Time and time again since the Oslo Accords, Israel has sought to settle the dispute once and for all. Arafat rejected offers in 2000 and 2001, Abbas rejected the offer in 2008 and the 2014 negotiations were shuttered before there was a chance for real progress. But in Bob Carr’s world, the past 25 years never happened, no one has ever offered the Palestinians statehood, the Palestinians have never missed all those opportunities to end the occupation and it’s all Israel’s fault.
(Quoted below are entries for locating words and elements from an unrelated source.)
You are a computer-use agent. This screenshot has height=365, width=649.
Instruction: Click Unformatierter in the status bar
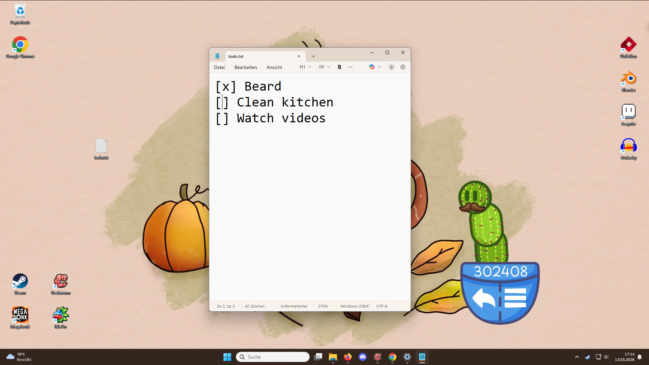click(x=294, y=306)
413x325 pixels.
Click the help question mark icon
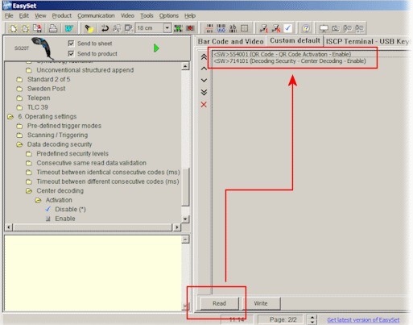click(x=306, y=28)
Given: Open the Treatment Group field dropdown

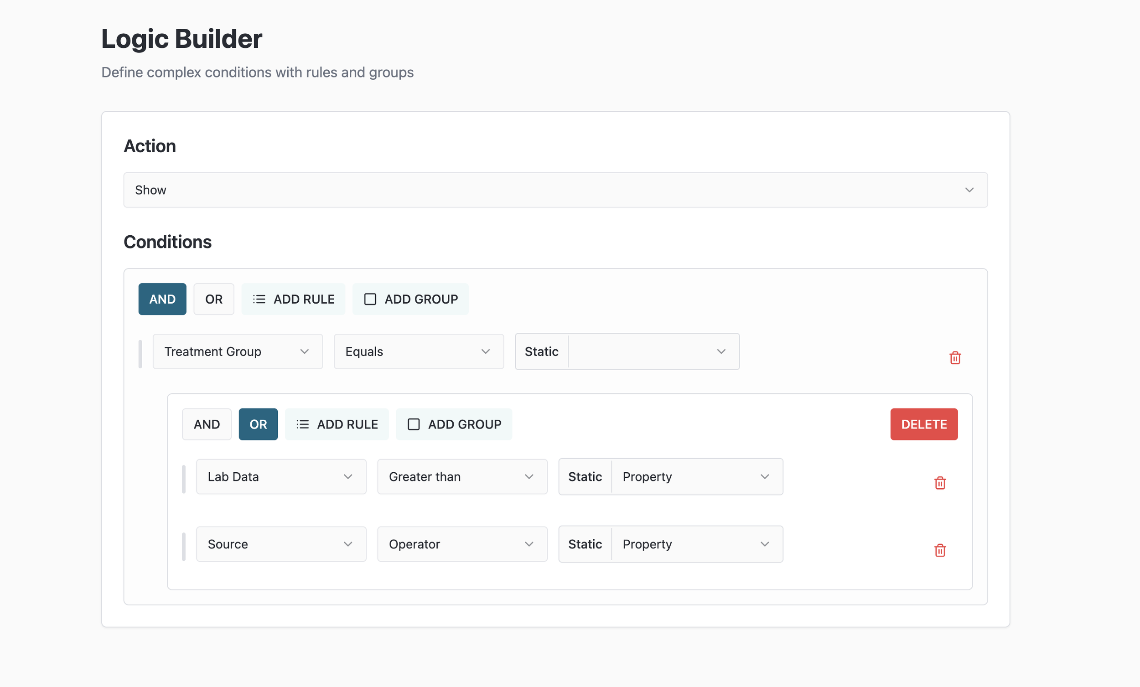Looking at the screenshot, I should [237, 351].
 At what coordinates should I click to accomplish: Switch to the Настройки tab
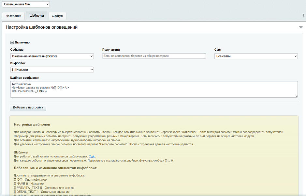click(13, 16)
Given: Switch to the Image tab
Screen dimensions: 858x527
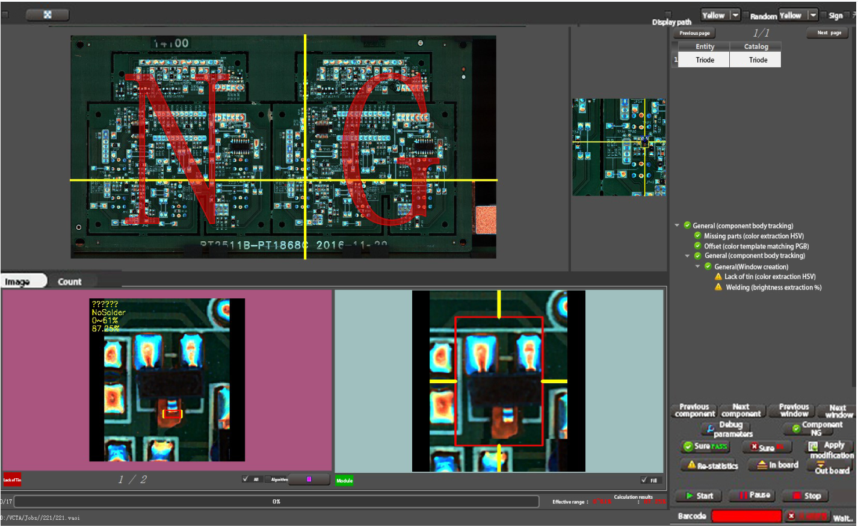Looking at the screenshot, I should pos(18,282).
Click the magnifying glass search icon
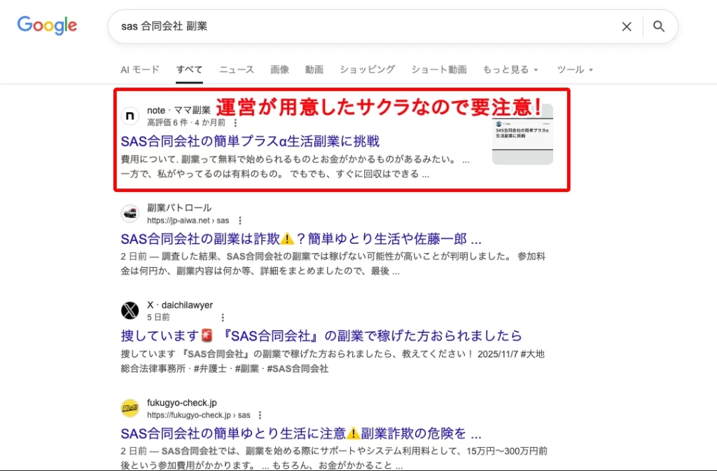Image resolution: width=717 pixels, height=471 pixels. [658, 27]
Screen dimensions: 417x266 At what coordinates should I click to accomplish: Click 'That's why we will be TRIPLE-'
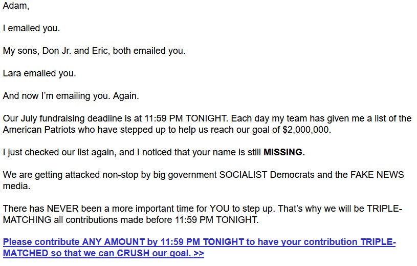[x=340, y=209]
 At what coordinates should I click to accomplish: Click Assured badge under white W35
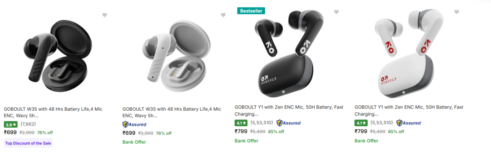click(x=134, y=124)
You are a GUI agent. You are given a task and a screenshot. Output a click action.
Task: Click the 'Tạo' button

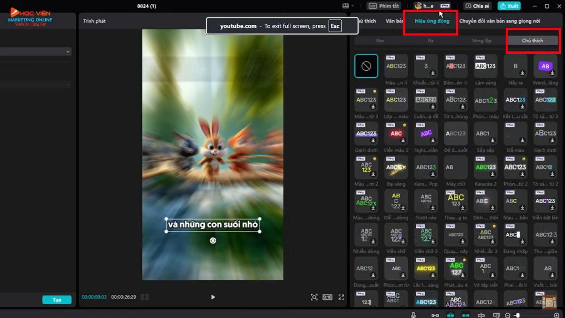pos(57,300)
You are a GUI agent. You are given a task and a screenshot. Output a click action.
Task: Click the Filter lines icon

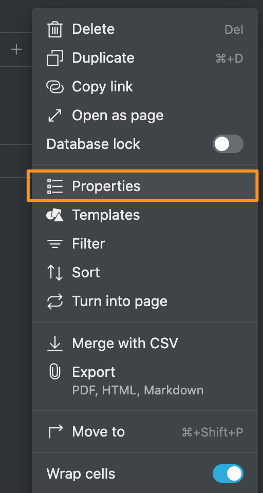tap(55, 243)
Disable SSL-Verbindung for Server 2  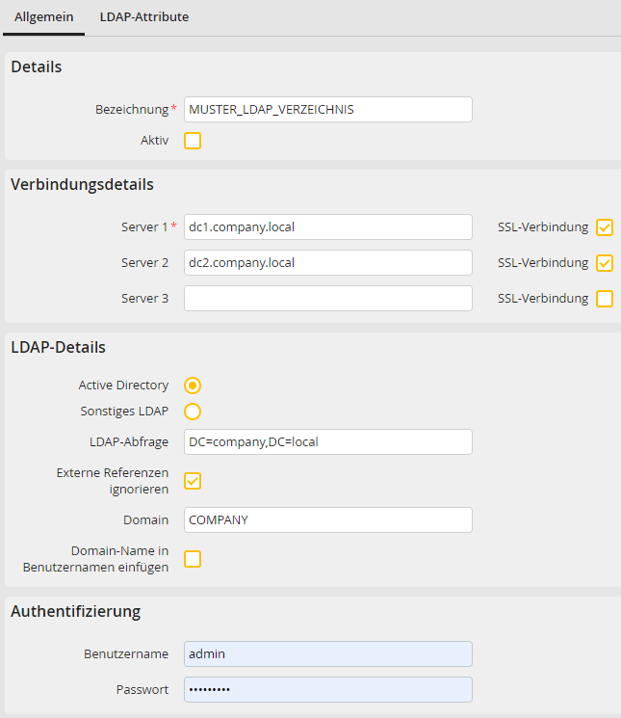tap(605, 263)
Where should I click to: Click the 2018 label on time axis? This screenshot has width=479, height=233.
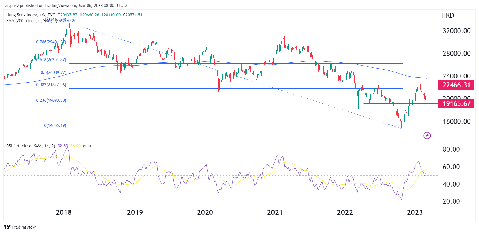point(64,212)
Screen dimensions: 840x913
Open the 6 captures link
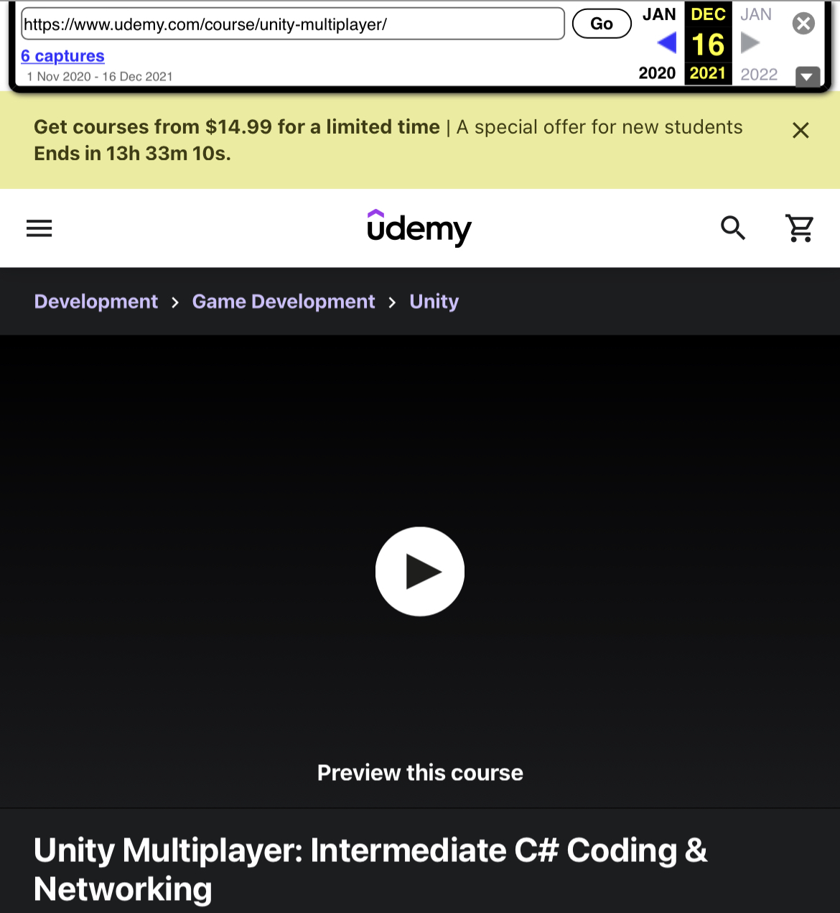point(62,56)
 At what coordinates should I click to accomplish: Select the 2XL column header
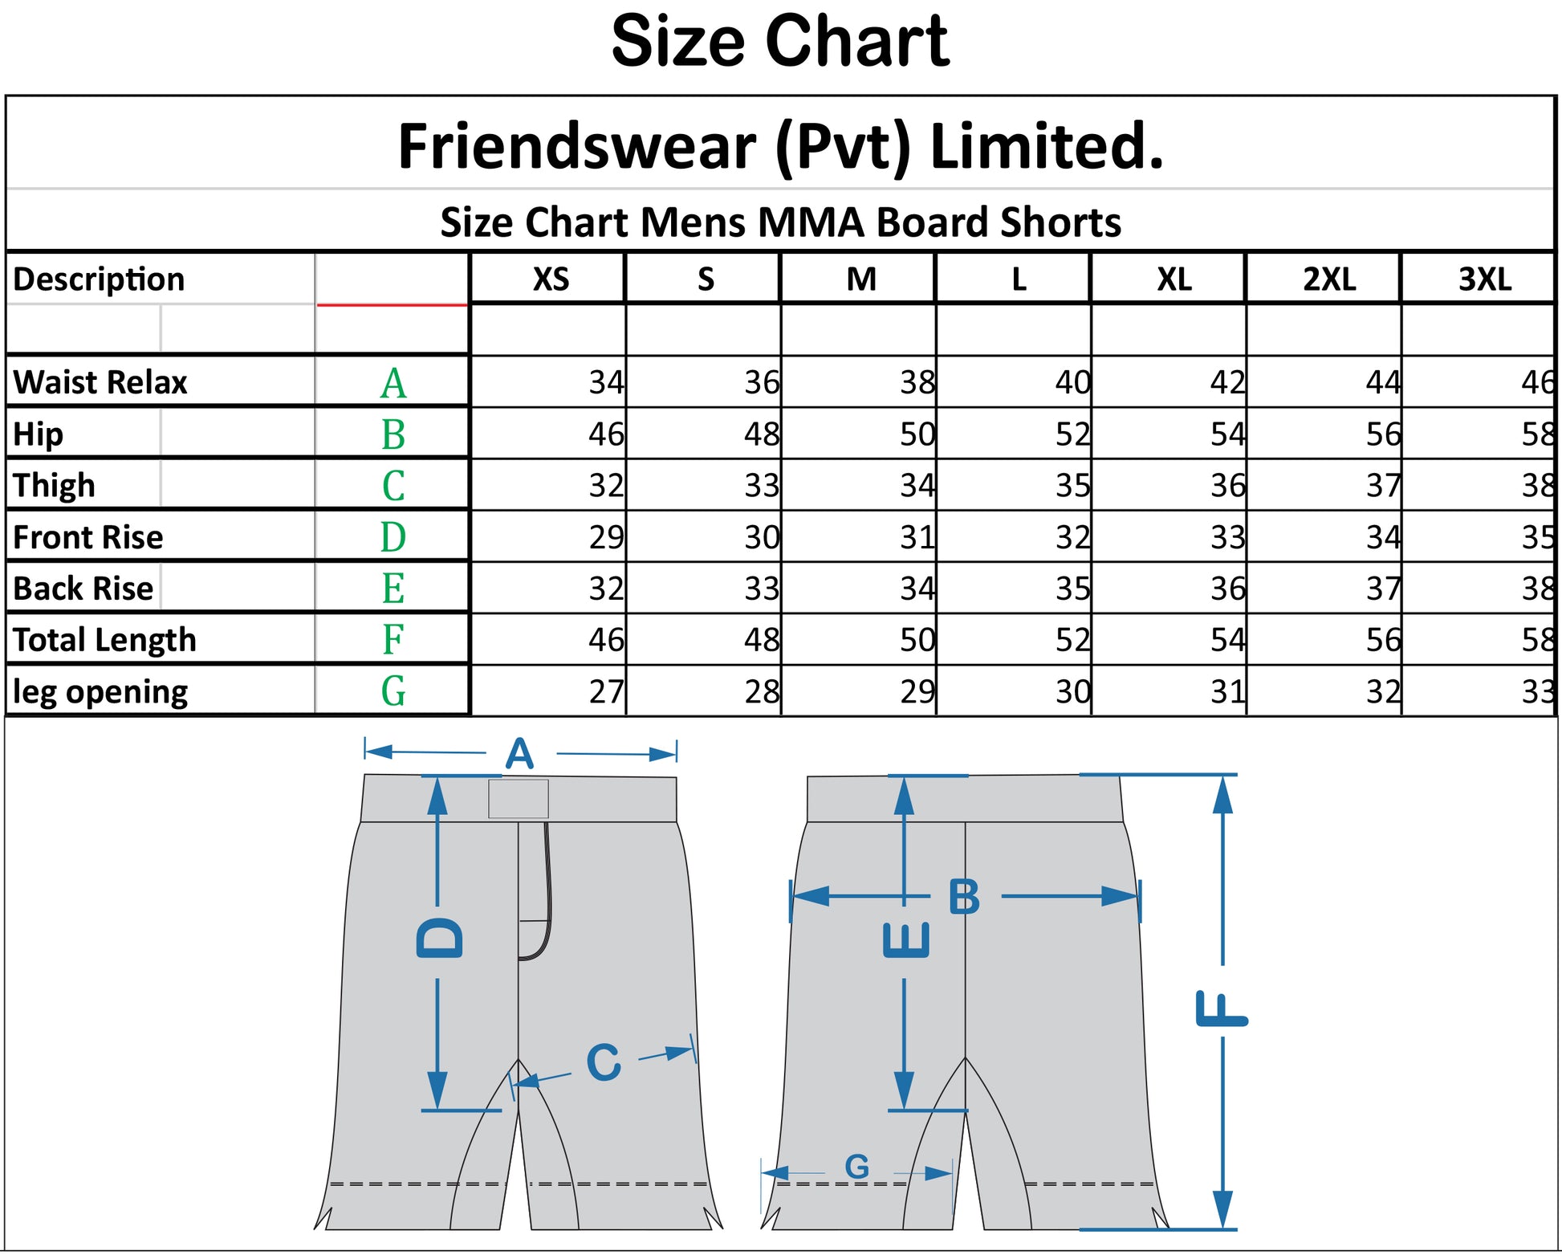pyautogui.click(x=1329, y=279)
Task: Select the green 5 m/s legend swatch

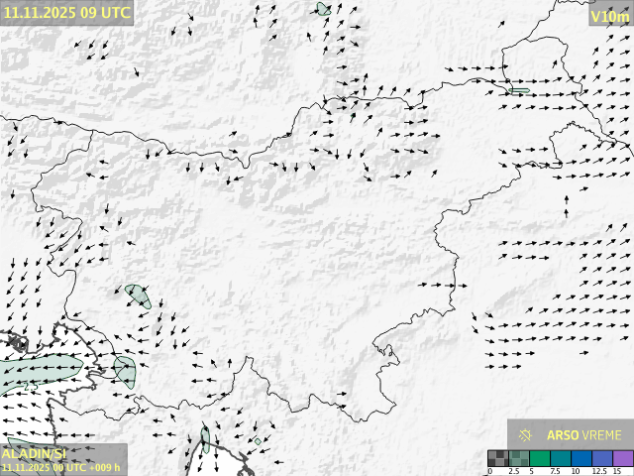Action: coord(539,458)
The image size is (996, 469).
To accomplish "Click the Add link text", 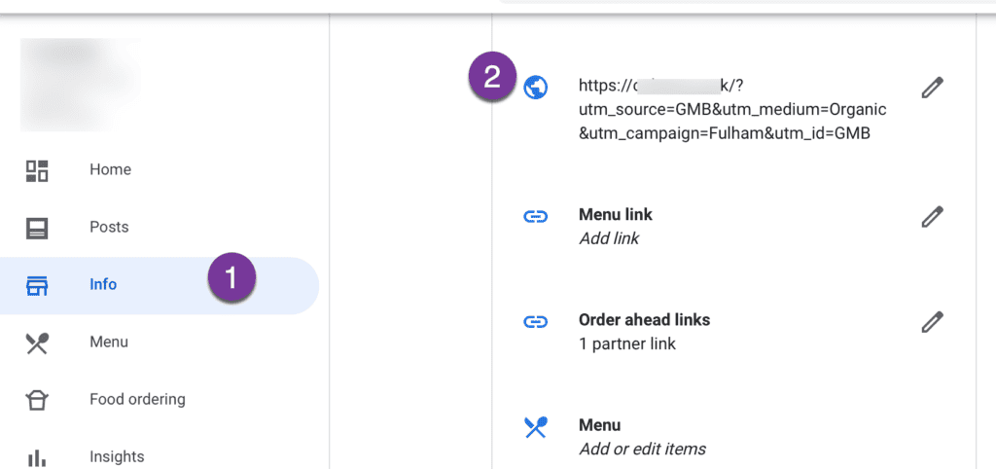I will pyautogui.click(x=609, y=238).
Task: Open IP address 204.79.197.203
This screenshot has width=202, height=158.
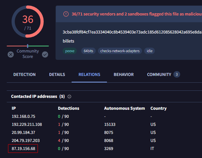Action: [x=26, y=140]
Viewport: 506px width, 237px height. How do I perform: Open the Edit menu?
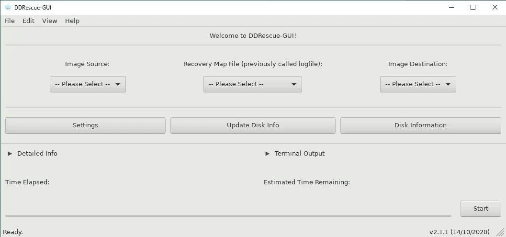click(28, 21)
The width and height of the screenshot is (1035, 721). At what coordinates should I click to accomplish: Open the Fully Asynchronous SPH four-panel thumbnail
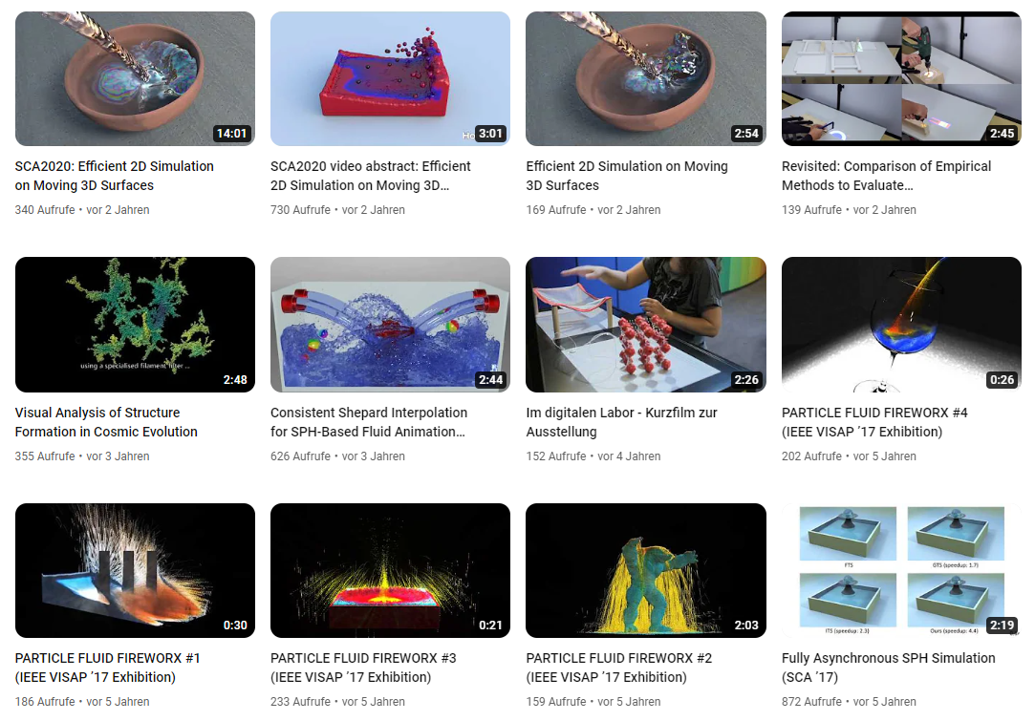tap(901, 571)
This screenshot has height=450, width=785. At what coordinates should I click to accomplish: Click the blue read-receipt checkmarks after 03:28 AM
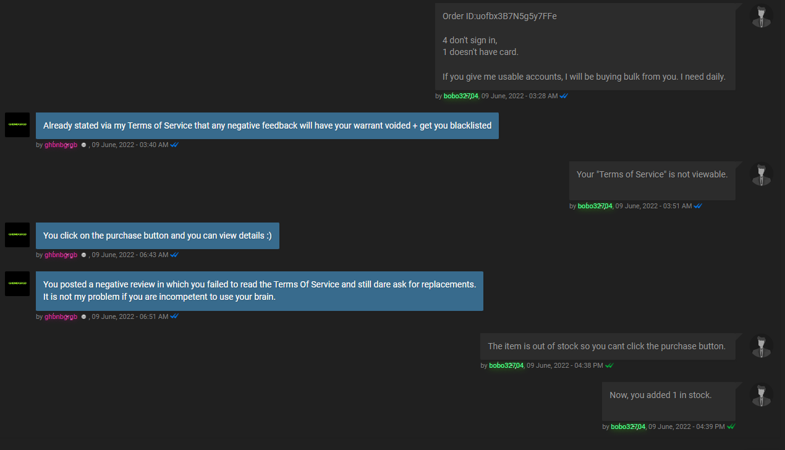(x=564, y=96)
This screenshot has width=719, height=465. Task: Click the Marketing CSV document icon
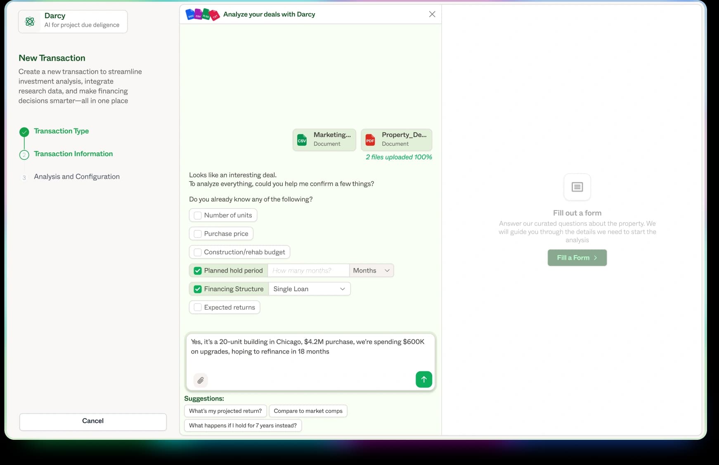pos(302,140)
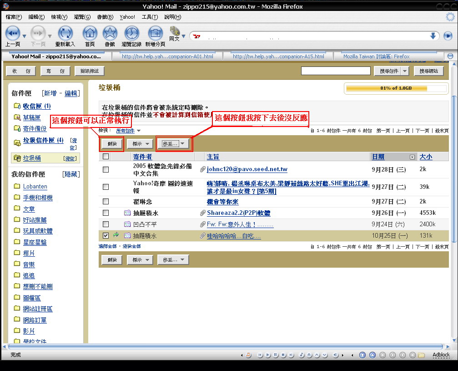Uncheck the selected 10月25日 email checkbox

[x=106, y=235]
The problem is that views like Bob Carr’s help reinforce the Palestinian Authority’s continued intransigence, rejectionism and incitement. Former US President Barack Obama and his second term Secretary of State John Kerry focused on settlements to the exclusion of all else, putting all the pressure on Israel while giving the Palestinians a free pass (though even they accepted that any peace deal would require Palestinian recognition of Israel as a Jewish homeland), and the result is that the two sides are further away from peace than ever before (see this piece from knowledgeable Palestinian affairs journalist Khaled abu Toameh for more on how such indulgence convinces the PA to double down on its strategy of refusing to negotiate.)
It is only when the Palestinians own up to their own failings, renounce incitement and terror, accept that Israel is here to stay and return to negotiations in good faith, that there can be progress towards real peace. Bob Carr doubtless thinks he is an apostle of a peaceful two-state outcome – in fact, through his ignorance and biases, he is acting to damage the likelihood of that outcome happening anytime soon, and retarding the aspirations of the Palestinians he claims to be promoting.